Kayser-Threde GmbH
- Company type: Private
- Industry: Aerospace, industrial systems, optics, telematics
- Headquarters: Munich, Germany
- Area served: Worldwide
- Products: Scientific instruments for space missions, optical systems, telematics, crash test data acquisition, process control systems
- Parent: Merged into OHB System AG in 2014

= Kayser-Threde =

Kayser-Threde GmbH based in Munich, Germany is a systems house specializing in applications in crewed and uncrewed space missions, optics, telematics, crash test data acquisition, and process control for the rail sector. On September 1, 2014, Bremen-based OHB System AG and Munich-based Kayser-Threde GmbH merged under the name OHB System AG, combining both companies' capabilities and capacities.

== Space ==
Kayser-Threde has delivered over 100 scientific instruments, systems and sub-systems for crewed space stations, satellites and interplanetary missions.
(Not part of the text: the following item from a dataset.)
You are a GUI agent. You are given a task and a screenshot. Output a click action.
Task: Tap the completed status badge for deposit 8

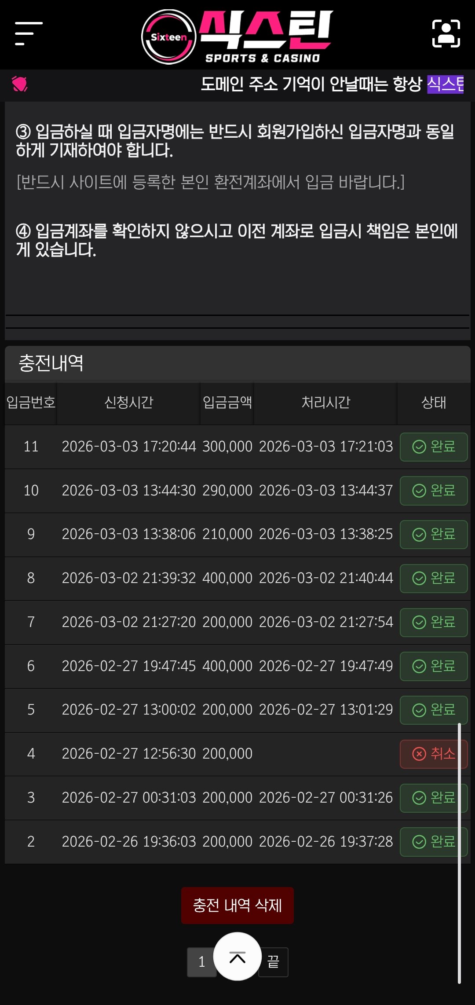pos(433,579)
Optical systems and subsystems for eight space telescopes and space cameras for astronomical, and earth observation have been implemented.

== Industrial applications ==
- Automotive
- Process Control Systems
The automotive and process control applications have their origins in Kayser-Threde's astronautics activities. Thus, they are examples for transfer of technology spin-off.